AI does make some things faster. And some leadership teams are betting hard on that—cutting headcount and expecting AI to fill the gap.
Will it work?
Maybe in the short term. But there’s a tradeoff.
Push too far, and you lose context, quality control, and experienced judgment.
The companies that get this right won’t just cut—they’ll rebalance. Fewer repetitive roles, more high-level thinking.
In the long run, the shift won’t be about AI replacing jobs. It’ll be about redefining how much human input a job actually needs.
Is AI “Killing” Your Professional Toolbox?
The stock market reactions you see around AI news reflect more emotion than reality.
When headlines suggest AI can replace features inside tools like Figma or Adobe, investors react quickly. Prices dip, people panic, and it feels like a major disruption is happening overnight.

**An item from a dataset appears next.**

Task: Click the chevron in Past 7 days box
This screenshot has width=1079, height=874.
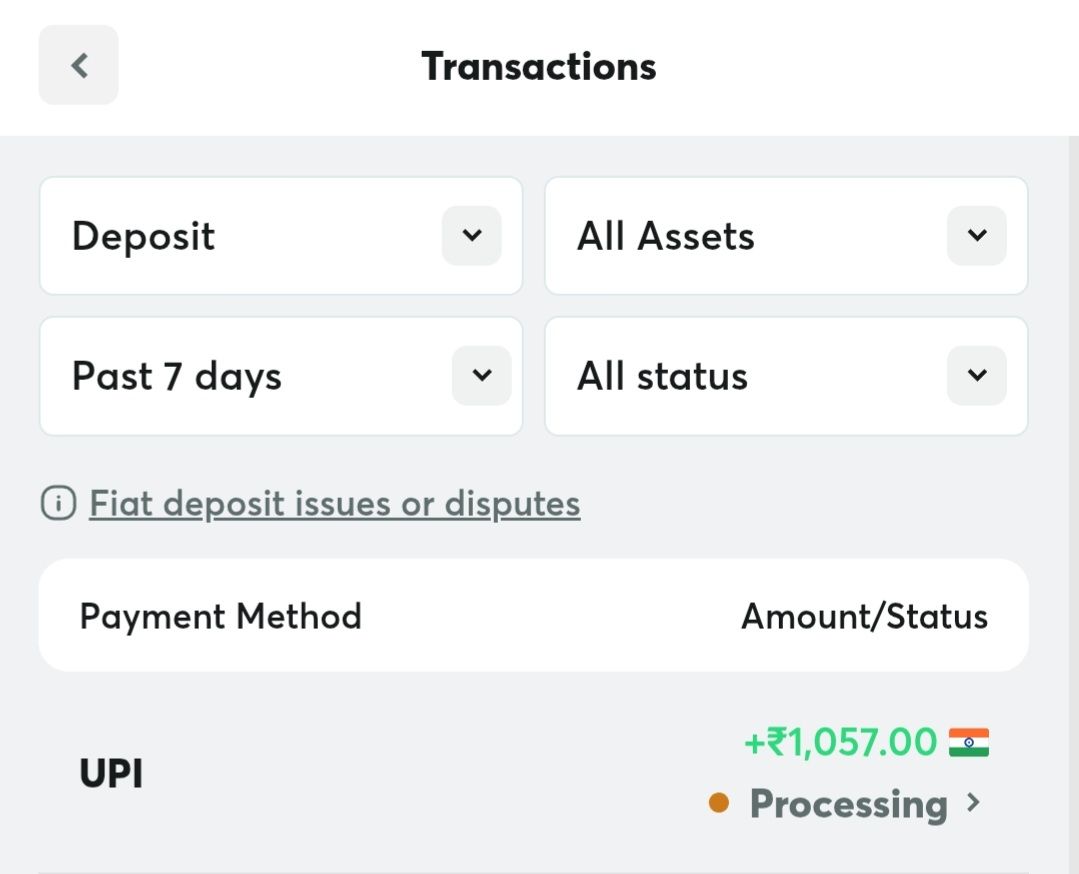Action: (482, 375)
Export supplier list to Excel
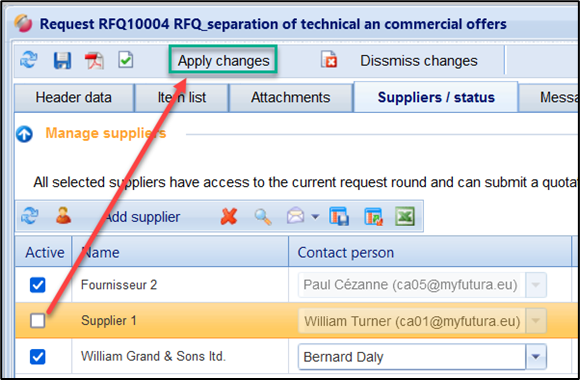Image resolution: width=580 pixels, height=380 pixels. [405, 216]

We’ve seen this pattern before:
- Canva was “supposed to kill” professional design tools
- Webflow and Wix were framed as replacing developers
- GitHub Copilot sparked fears about junior developers becoming obsolete
- AI image generators like Midjourney and DALL·E were labeled as “the end” of graphic design
And more recently, the narrative escalated:
- AI-generated UI started being compared directly to Figma workflows
- Generative features inside Adobe tools raised concerns about creative roles
- Advanced coding assistants (like Claude and Copilot) triggered “AI will replace engineers” headlines
But in practice, none of these tools disappeared. And professionals didn’t just drop everything and switch overnight.
What’s actually happening is pressure. These platforms are being pushed to evolve faster, to integrate AI, and to rethink how their users work.
And they are doing exactly that. Adobe is embedding generative AI directly into its products. Figma is rolling out AI-assisted design features. Development tools are becoming increasingly AI-native.
What we see is AI becoming part of the tools, not the end of them.
Is AI Actually Getting Smarter?
The honest answer is yes, but not in the dramatic, sci-fi way headlines suggest.
It’s getting better at handling context, improving accuracy, and working across different types of tasks. But the bigger leap is in speed, accessibility, and how seamlessly it fits into everyday tools.
So, What Do We Do?
This isn’t a moment to panic—it’s a moment to adjust. Ignoring AI completely will put you behind, but relying on it blindly will make your work feel generic.
The smarter approach is to use it as leverage while focusing on the areas where human input still matters most: decision-making, creativity, taste, and strategic thinking.
Because the people who come out ahead won’t be the ones who resist AI or fear it. They’ll be the ones who understand exactly where it helps—and where it doesn’t.